* **YOUR TASKS**:
[1] Decide whether each statement below agrees with the deep learning with audio thread, and answer yes or no for each. Support every answer with the deciding words from the thread, quoted exactly. (a) Someone in the thread is reading Learning Filterbanks From Raw Speech For Phone Recognition. (b) The thread holds that the mel scale is optimal for all applications. (c) Calling contiguous on a tensor that is already contiguous is a no-op.
[2] Continue the deep learning with audio thread, starting after its last sentence.

Deep Learning with Audio Thread

Has anybody here worked with learned filterbanks (instead of using a melspectrogram with bins decided by the mel scale, you start with the mel scale and allow the model to learn which ranges of frequencies are the best inputs to your normal CNN based model, and then extract those for training). The mel scale seems cool but there’s no way it’s optimal for all applications (or even for the one’s it is specifically designed for).

I’m reading Learning Filterbanks From Raw Speech For Phone Recognition and might try to implement in a week or so once the other demonstration notebooks are out.

I would note this shouldn’t hurt performance too much (apart from the fact there doesn’t necessarily seem to be much attention to optimisation in librosa). If you use input_tensor.numpy() and torch.from_numpy() (or torch.as_tensor()) then the returned ndarray/tensor shares the data of the input ndarray/tensor so should be a cheap op. Obviously in moving to v2 and GPU transforms these would have to be properly ordered and some things should be PyTorch. There’s also some limits on operations to such shared tensors, such as no resizing, which I think is done by marking it as non-contiguous. A call to contiguous is a no-op on an already contiguous tensor so could be added to all transforms that might get such tensors from here (avoiding it where possible as some ops will work fine).

Word and element location records
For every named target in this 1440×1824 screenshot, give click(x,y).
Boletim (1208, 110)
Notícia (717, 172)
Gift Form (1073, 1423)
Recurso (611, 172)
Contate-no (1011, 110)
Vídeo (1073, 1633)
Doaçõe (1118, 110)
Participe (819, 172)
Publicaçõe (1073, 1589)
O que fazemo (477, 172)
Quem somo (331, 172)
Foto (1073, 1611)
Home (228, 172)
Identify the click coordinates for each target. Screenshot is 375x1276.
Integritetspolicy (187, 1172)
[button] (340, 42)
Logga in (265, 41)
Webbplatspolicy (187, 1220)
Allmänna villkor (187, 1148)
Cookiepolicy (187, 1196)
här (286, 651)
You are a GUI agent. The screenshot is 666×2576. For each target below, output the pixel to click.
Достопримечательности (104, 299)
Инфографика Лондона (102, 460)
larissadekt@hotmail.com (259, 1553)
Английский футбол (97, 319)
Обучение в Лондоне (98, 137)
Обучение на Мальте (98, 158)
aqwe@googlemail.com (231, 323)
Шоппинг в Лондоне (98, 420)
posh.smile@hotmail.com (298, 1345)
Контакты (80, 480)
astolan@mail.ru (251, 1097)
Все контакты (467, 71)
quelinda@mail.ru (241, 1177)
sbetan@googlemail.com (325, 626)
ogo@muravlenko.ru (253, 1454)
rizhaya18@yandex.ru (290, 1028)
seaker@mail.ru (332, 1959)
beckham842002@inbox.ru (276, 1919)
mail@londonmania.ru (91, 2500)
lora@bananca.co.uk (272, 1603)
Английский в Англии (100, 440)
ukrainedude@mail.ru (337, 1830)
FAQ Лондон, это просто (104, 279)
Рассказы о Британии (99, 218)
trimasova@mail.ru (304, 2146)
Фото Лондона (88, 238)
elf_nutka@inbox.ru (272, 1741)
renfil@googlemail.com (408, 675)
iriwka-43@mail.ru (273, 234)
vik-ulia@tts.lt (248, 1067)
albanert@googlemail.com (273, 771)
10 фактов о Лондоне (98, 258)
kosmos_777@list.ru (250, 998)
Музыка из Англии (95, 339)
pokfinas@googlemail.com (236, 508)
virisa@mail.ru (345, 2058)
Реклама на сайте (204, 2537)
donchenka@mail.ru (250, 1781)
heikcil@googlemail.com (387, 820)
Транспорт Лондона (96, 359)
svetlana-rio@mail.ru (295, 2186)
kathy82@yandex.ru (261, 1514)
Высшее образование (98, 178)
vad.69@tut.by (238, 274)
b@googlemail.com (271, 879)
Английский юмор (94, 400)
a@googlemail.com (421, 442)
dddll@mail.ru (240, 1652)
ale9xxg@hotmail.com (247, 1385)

* **IN RESPONSE**:
[1]
(a) Yes: "I’m reading Learning Filterbanks From Raw Speech For Phone Recognition"
(b) No: "there’s no way it’s optimal for all applications"
(c) Yes: "A call to contiguous is a no-op on an already contiguous tensor"

[2]
I’ve mainly tested on urbansound so they’re all <4s so just used zero padding so far. With a parameter for the padding mode, so can be changed but haven’t experimented with this much. Does seem like reflection (or circular) padding could be worth trying for various tasks.

No haven’t tried that or seen it used. It seems odd to me. I wouldn’t have though appending metadata to the actual data was sensible (outside of certain specific cases perhaps), but could easily be a failure in my intuition. Not clear to me how a convolutional network would really make use of metadata if just appended to the signal. And in some cases it seems like it would just encourage overfitting. But again, could easily be a failure in my intuition.

I thought about trying something along those lines when I saw how mel was implemented (just a dot product of the FFT) and was happy to see my vague inkling backed up by use in literature. So definitely on my list, but haven’t yet tried it.
That article looks like a rather complicated version of the idea, implementing it in terms of 1D convolutions on time-domain data. You also might have performance issues. If I’m not misreading it looks like they’re doing a 1D convolution with a kernel size of 400. PyTorch’s convolutions don’t perform too great on larger kernels, though 400 might be OK (I was mainly looking at the stupidly long multi-thousand kernels used in polyphase resampling). I’ve actually got some code (still at testing stage) for efficiently doing time-domain convolutions using FFTs which should perform pretty well with that sort of kernel size, so might be useful. I’ve only ever used that for non-learnable stuff so haven’t tried a backward pass, but I presume the underlying FFTs should be decently optimised for backwards passes.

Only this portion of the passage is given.